Methodology

AgentProbe runs 12 checks across 4 categories, each targeting a specific aspect of how AI agents interact with your site. Here's exactly what we test, how we score it, and why each check matters.

Scoring

Each check returns one of three results: pass (100), warn (50), or fail (0). Scores are averaged within each category, then combined using category weights into an overall 0–100 score.

Discovery30%

Agent-Native25%

Access30%

Metadata15%

We weight Discovery and Access higher because reachability is the foundation — if agents can't find or access your content, nothing else matters.

Scan pipeline

Prefetch

7 resources fetched in parallel — homepage, robots.txt, sitemap.xml, llms.txt, llms-full.txt, ai-plugin.json, and mcp.json. Results are cached so checks read from memory.

Analyze

All 12 checks run concurrently against cached responses. Some checks make additional targeted fetches (e.g., testing bot User-Agents or probing API endpoints).

Score & report

Category averages are weighted into the final score. Failed and warned checks generate actionable recommendations explaining what to fix and how.

Discovery30%

How easily AI agents can find and understand your site

llms.txt

/llms.txt

Checks for a /llms.txt file — a plain-text guide that tells AI models what your site is about, its structure, and where to find key resources. Also checks for /llms-full.txt as a bonus extended version.

How we check

Fetches /llms.txt and validates it has at least 10 characters, a Markdown title (line starting with #), and at least one URL. If /llms-full.txt exists with 100+ characters, it's noted as a bonus in the report.

Why it matters

LLMs have limited context windows and can't crawl your entire site. A curated /llms.txt gives them a concise summary — what you do, what pages matter, and where to find structured content. Without it, agents guess from fragments of HTML.

Scoring

PassFile exists with a title heading and resource links

WarnFile exists but is too short, missing a title, or has no links

FailNo /llms.txt found

robots.txt AI Bot Rules

/robots.txt

Parses your robots.txt and checks whether 8 known AI crawlers are allowed or blocked: GPTBot, ClaudeBot, GoogleBot, Bingbot, PerplexityBot, ChatGPT-User, Amazonbot, and cohere-ai.

How we check

Parses robots.txt into User-agent groups with their Disallow directives. For each AI bot, checks if there's a matching group with Disallow: / (blocks all paths). Falls back to the wildcard (*) group if no bot-specific rules exist.

Why it matters

Many sites unintentionally block AI crawlers with broad Disallow: / rules added years ago for different bots. If agents can't crawl your content, they can't index, cite, or recommend it — you become invisible to AI-powered search and assistants.

Scoring

PassAll 8 AI bots are allowed

WarnSome bots are blocked — the report lists which ones

FailAll AI bots are blocked

XML Sitemap

/sitemap.xml

Checks for a valid XML sitemap at /sitemap.xml.
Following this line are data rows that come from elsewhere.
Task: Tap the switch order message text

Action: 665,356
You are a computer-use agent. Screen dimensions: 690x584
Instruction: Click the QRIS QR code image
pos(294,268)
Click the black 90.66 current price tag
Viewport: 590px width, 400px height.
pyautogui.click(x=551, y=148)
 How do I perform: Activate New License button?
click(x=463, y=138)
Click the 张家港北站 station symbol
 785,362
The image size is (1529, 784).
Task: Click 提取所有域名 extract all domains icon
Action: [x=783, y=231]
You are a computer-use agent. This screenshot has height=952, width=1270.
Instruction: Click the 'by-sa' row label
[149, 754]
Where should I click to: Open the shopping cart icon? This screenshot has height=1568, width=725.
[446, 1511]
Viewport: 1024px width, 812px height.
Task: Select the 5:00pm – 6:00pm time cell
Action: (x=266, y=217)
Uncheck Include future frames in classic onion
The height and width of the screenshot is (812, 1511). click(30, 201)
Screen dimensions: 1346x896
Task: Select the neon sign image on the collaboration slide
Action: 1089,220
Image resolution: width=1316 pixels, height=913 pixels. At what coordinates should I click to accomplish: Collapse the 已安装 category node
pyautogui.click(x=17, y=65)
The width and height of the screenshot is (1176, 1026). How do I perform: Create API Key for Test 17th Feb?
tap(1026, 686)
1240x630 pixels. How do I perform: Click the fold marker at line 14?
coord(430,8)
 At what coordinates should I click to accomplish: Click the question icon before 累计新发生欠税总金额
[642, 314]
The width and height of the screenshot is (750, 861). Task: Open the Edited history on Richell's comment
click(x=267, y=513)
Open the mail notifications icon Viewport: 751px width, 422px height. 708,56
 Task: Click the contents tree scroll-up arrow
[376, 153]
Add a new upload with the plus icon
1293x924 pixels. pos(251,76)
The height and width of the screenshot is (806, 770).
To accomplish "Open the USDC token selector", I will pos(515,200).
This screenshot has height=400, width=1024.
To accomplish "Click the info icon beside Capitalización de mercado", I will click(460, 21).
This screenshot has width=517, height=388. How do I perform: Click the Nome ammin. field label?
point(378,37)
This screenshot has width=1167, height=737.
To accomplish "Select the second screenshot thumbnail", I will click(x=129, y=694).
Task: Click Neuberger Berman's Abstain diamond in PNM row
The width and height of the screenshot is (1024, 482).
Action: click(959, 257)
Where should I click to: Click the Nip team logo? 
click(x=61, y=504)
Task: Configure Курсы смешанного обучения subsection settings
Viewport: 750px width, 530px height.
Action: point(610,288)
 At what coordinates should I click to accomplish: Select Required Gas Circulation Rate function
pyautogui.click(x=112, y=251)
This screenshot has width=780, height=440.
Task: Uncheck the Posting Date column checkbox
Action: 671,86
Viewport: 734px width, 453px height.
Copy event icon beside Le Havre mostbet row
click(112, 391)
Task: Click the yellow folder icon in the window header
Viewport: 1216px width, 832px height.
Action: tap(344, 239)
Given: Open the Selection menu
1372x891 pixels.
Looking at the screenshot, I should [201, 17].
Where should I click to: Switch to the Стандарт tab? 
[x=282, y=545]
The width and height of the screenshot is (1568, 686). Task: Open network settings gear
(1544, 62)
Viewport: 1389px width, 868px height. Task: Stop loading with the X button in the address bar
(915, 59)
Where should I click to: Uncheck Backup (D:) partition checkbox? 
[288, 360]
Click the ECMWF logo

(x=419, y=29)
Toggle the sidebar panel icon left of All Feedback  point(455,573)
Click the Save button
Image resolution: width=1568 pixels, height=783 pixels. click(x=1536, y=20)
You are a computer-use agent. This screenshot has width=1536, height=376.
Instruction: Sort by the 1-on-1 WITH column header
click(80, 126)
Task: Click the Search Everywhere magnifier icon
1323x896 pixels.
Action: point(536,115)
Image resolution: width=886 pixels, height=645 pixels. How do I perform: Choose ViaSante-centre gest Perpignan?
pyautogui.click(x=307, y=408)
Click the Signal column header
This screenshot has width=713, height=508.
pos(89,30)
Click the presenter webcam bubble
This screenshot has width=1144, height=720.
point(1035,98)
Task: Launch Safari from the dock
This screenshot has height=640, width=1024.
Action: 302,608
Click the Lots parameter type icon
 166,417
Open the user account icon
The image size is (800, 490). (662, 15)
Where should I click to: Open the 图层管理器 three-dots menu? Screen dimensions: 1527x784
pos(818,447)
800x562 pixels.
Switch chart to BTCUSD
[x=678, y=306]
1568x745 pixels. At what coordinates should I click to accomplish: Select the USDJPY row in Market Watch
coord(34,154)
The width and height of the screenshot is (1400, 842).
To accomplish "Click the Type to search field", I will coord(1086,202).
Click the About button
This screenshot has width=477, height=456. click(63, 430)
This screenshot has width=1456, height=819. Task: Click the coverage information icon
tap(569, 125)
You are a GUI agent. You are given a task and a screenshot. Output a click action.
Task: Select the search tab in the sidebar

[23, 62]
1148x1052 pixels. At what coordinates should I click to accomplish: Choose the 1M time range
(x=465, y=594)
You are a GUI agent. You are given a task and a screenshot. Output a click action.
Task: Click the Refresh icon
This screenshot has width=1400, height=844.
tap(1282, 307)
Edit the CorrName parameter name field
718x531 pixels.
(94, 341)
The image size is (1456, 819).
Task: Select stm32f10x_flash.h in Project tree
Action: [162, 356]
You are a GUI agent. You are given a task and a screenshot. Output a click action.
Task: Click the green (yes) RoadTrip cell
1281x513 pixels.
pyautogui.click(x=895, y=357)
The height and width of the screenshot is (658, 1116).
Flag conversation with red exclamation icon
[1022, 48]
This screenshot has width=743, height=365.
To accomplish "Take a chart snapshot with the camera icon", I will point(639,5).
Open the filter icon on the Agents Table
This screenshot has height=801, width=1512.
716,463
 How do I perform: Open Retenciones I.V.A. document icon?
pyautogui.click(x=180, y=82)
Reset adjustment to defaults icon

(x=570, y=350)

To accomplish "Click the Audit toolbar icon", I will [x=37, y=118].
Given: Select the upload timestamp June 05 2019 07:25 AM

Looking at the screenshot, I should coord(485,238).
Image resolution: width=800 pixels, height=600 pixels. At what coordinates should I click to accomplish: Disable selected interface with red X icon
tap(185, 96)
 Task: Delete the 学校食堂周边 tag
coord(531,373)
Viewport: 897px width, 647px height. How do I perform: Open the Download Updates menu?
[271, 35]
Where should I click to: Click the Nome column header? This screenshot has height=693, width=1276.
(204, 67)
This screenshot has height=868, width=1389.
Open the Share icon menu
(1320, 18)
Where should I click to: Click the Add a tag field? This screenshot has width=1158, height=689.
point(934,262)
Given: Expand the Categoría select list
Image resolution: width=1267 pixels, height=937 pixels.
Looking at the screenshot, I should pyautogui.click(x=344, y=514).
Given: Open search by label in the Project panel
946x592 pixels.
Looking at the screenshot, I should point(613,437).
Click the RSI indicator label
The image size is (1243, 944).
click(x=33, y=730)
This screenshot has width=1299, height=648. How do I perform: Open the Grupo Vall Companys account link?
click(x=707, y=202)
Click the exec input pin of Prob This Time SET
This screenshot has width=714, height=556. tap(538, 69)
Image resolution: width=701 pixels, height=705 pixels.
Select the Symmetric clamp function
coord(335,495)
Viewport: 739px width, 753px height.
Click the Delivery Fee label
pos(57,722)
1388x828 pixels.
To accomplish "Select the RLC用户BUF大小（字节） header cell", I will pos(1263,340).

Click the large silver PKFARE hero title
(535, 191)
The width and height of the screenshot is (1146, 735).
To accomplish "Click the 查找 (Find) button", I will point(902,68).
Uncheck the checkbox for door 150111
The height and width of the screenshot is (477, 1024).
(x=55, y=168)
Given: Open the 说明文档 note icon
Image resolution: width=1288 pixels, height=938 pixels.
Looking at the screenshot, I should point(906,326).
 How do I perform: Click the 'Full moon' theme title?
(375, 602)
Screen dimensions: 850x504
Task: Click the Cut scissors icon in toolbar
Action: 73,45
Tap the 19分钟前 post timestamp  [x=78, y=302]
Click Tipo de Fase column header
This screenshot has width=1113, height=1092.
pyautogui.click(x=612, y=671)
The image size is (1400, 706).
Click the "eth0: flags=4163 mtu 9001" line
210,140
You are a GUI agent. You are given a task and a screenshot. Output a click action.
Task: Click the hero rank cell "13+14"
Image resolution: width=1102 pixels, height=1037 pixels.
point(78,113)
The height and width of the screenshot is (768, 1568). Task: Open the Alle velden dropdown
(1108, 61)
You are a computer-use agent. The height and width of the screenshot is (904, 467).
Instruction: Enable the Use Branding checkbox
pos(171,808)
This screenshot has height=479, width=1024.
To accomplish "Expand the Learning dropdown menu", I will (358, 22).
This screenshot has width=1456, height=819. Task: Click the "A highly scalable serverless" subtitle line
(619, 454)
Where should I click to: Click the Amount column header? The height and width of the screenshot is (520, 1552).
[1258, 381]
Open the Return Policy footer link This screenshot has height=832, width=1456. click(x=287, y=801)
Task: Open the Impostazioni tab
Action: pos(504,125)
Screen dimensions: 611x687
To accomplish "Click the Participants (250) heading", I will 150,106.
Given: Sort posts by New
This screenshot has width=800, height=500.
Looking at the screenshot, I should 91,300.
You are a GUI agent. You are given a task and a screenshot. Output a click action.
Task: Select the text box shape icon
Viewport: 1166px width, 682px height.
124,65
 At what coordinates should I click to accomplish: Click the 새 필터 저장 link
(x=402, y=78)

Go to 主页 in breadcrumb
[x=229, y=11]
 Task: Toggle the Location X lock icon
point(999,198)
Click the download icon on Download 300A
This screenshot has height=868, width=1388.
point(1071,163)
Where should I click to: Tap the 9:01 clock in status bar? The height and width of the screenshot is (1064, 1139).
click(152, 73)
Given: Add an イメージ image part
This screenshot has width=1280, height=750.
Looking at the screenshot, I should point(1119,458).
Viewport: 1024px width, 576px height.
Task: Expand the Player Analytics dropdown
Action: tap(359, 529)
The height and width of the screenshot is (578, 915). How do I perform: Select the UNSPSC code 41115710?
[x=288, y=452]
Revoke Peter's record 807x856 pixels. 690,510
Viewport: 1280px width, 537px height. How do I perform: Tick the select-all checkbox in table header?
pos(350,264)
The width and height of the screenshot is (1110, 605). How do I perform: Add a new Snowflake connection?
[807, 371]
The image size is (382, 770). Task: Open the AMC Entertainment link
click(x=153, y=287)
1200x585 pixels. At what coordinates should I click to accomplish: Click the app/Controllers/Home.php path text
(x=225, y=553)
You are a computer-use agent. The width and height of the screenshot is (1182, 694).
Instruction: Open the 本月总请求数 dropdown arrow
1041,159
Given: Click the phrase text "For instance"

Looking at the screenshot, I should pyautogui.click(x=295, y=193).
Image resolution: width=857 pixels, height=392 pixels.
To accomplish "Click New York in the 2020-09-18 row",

Validates the XML structure and counts the number of URLs listed.

How we check

Fetches /sitemap.xml and looks for <urlset> (standard sitemap) or <sitemapindex> (sitemap of sitemaps) tags. Counts all <loc> entries to report the number of indexed URLs.

Why it matters

A sitemap gives crawlers a complete directory of your pages with priority and update frequency. Without one, bots have to discover pages by following links — slow, incomplete, and they'll miss orphaned or deep-nested pages.

Scoring

PassValid XML sitemap with proper structure found

WarnFile exists but isn't valid XML (wrong format or missing tags)

FailNo /sitemap.xml found

AI Manifest

/.well-known/ai-plugin.json & /.well-known/mcp.json

Looks for two machine-readable manifests: ai-plugin.json (OpenAI's plugin specification with name_for_model and schema_version) and mcp.json (Model Context Protocol configuration).

How we check

Fetches both files from /.well-known/ and validates them as parseable JSON. For ai-plugin.json, checks for name_for_model or schema_version fields. For mcp.json, any valid JSON structure counts.

Why it matters

These manifests let AI platforms auto-discover your site's capabilities. An ai-plugin.json tells ChatGPT-style agents what your service does. An mcp.json advertises tools and data sources that MCP-compatible agents can use. Without them, AI platforms can't programmatically integrate with your site.

Scoring

PassBoth ai-plugin.json and mcp.json found and valid

WarnOnly one of the two manifests found

FailNeither manifest found

Agent-Native25%

Support for agent-specific protocols and formats

Markdown Support

Homepage with Accept: text/markdown

Tests whether your server can serve content as Markdown via HTTP content negotiation (Accept header) or a format query parameter.

How we check

First requests your homepage with the Accept: text/markdown header and checks if the response Content-Type is text/markdown or text/x-markdown. If that fails, tries appending ?format=markdown to the URL and checks if the response either has a Markdown content type or starts with # and is longer than 50 characters.

Why it matters

LLMs process Markdown natively — it's their preferred input format. When a server can return Markdown directly, agents get clean, structured content instead of parsing through HTML tags, navigation menus, cookie banners, and footer links. This dramatically improves content quality for AI consumption.

Scoring

PassServer responds to Accept: text/markdown with proper Markdown content

WarnMarkdown available via ?format=markdown query parameter

FailNo Markdown content negotiation detected

MCP Protocol

/.well-known/mcp.json

Checks for a Model Context Protocol configuration file that defines servers, tools, or resources AI agents can interact with.

How we check

Fetches /.well-known/mcp.json and validates it as JSON. Then checks for the presence of servers, tools, or resources keys — the three core MCP primitives that define what an agent can do with your site.

Why it matters

MCP is an open protocol that lets AI agents go beyond reading pages. They can call APIs, query databases, trigger actions, and access structured data through your exposed tools and resources. An MCP config transforms your site from a passive document into an active service agents can use.

Scoring

PassValid JSON with at least one of: servers, tools, or resources defined

WarnFile exists with valid JSON but no MCP primitives (servers/tools/resources)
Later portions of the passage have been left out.